Why agribusiness giants won’t save the world from hunger.

Why agribusiness giants won’t save the world from hunger. 

A study of the contribution of the agrobusiness to SDG 2

Against a backdrop of accelerating food insecurity, will the Salon International de l’Agriculture, to be held in Paris from February 24 to March 3, provide an opportunity to address the transformation of the global food system? This system, already weakened by inequalities and its environmental impact on a planet with limited resources, is facing increased challenges due to food crises exacerbated by the COVID-19 pandemic, the invasion of Ukraine, the energy crisis, and the resulting rise in food prices. 

It is therefore more urgent than ever to implement resilient, equitable, and sustainable solutions to feed populations.

In response to these challenges, numerous multinationals in the sector are multiplying their initiatives to move toward more sustainable and fairer models, such as Danone’s “Regenerative Agriculture” program. Nevertheless, beyond these announcements, the essential question arises as to whether these companies can integrate these initiatives into their business models to effectively contribute to Sustainable Development Goal (SDG) 2: the eradication of hunger in the world.

So, to answer the question, “Are the food giants helping to eradicate world hunger?” impak Analytics has undertaken an in-depth analysis of Mondelez (USA), PepsiCo (USA), Nestlé (Switzerland), Mars (USA), Unilever (UK), and Danone (France): the six major food processors that are supposed to fill our plates.

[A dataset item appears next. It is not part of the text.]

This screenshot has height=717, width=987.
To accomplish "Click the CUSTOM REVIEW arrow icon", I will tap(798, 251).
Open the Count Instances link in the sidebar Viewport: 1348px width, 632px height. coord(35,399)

The first conclusion of our study is clear: all 6 companies are not contributing to the “Zero Hunger” SDG 2. We analyze in detail why their initiatives, while having an apparent positive impact, are limited to mitigating the negative effects of their activities, without being integrated in a truly sustainable way into their operations. 

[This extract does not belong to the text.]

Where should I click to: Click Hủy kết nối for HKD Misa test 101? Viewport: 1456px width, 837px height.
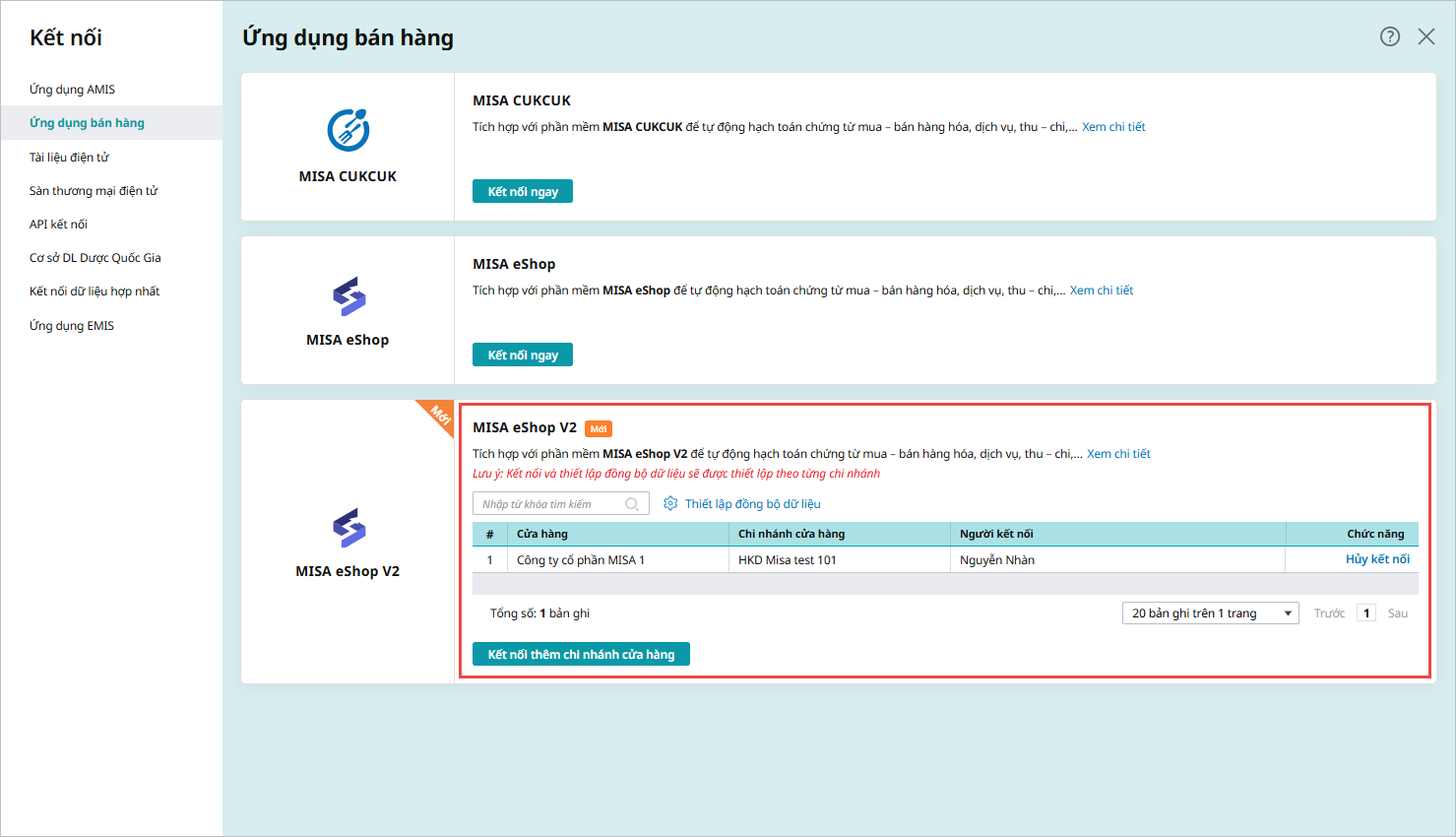point(1376,559)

If the plate is empty, let’s say that the glass is only half-full, as some companies are showing promising signs in their support for SDG 2, like Lindt & Sprüngli. Although they have yet to demonstrate real contributions, these companies are adopting better practices than the 6 companies studied.

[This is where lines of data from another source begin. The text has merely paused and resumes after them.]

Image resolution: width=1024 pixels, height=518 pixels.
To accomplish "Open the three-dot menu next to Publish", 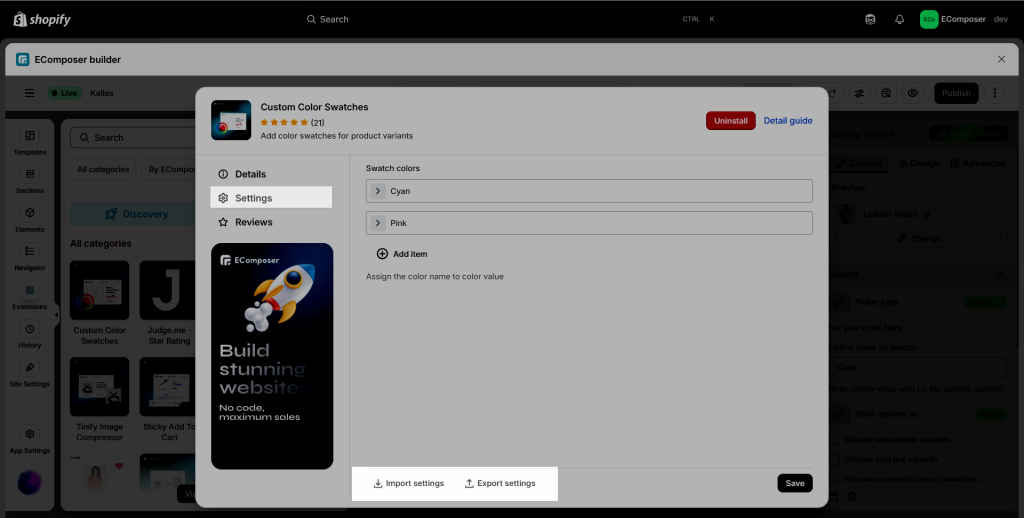I will 994,93.
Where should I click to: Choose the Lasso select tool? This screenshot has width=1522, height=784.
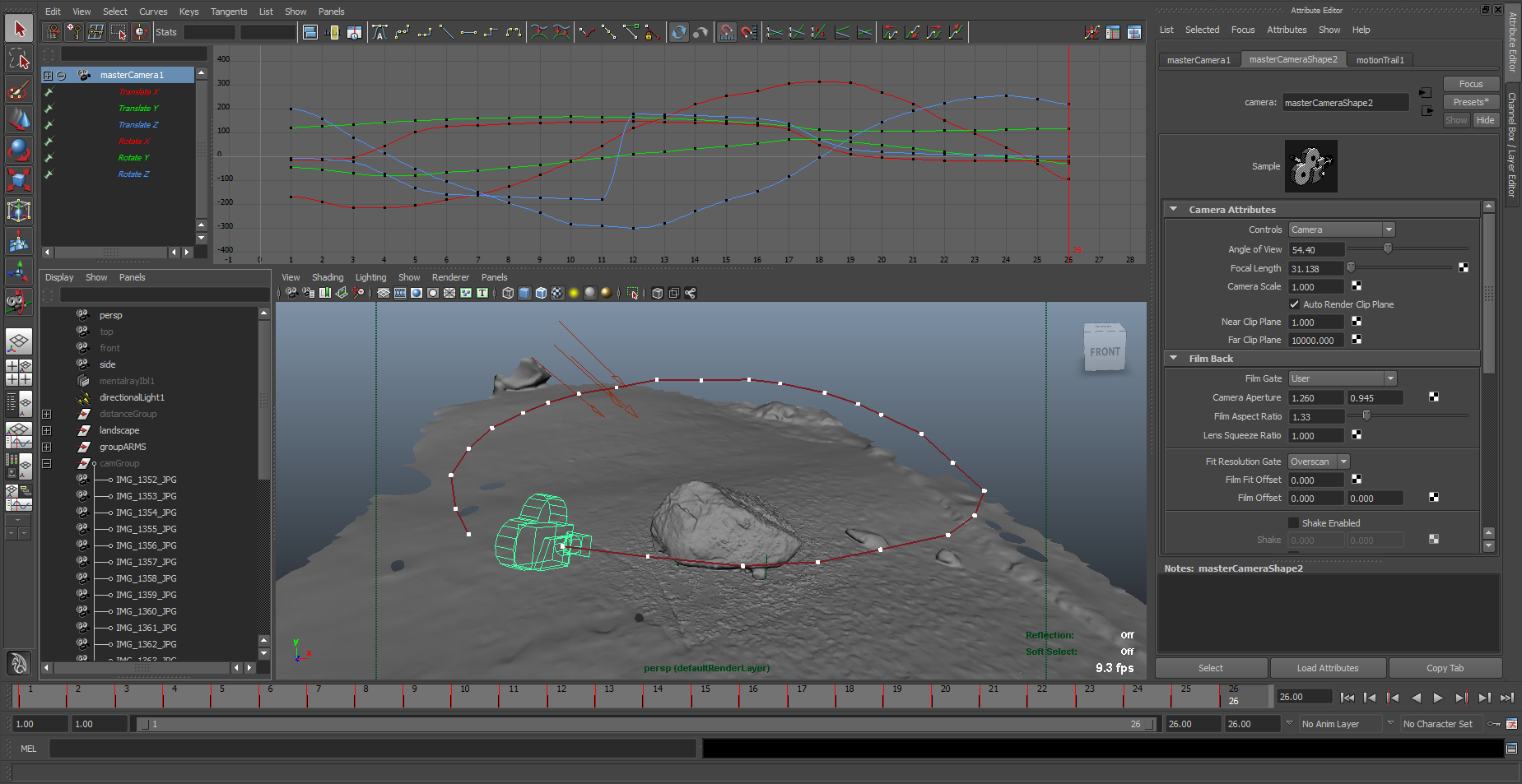coord(19,58)
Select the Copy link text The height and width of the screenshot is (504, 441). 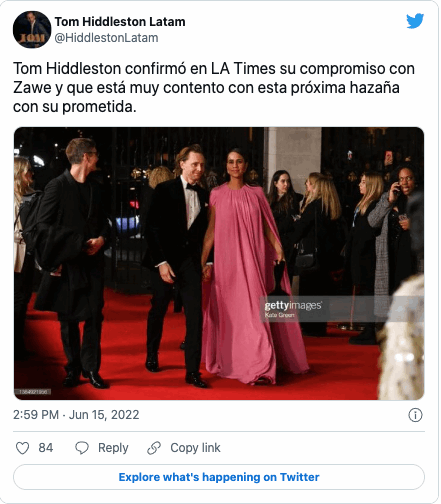[195, 448]
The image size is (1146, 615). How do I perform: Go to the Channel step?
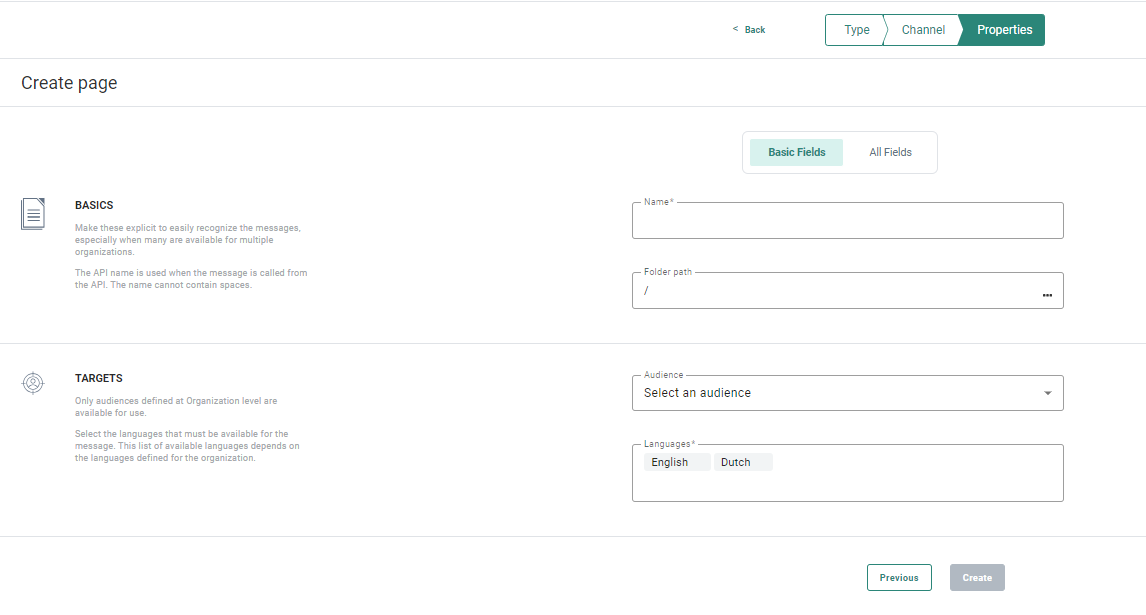coord(923,30)
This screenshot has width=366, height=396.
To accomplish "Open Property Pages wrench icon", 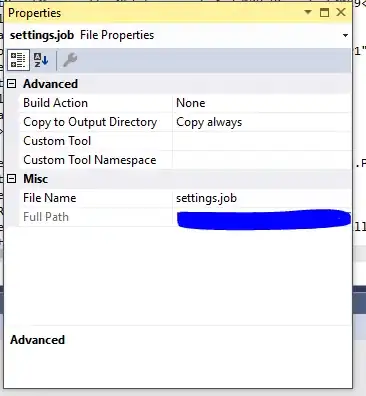I will pyautogui.click(x=70, y=60).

Although attention is generally focused on the players at the head of the table, let’s not forget to mention the commodity traders. The 4 behemoths Archer Daniels Midlands, Bunge, Cargill, and Louis Dreyfus alone account for 70% of the global commodities market (raw materials of agricultural origin). It would therefore be legitimate to expect them to contribute to SDG 2. However, we make the same observation, while noting the particular opacity that characterizes these traders.


To achieve the goals set for 2030, the focus must be on SDG 2. The latter is central to the success of all 17 global objectives. Consequently, as long as food security issues persist, progress in the other areas of the SDGs will remain hampered.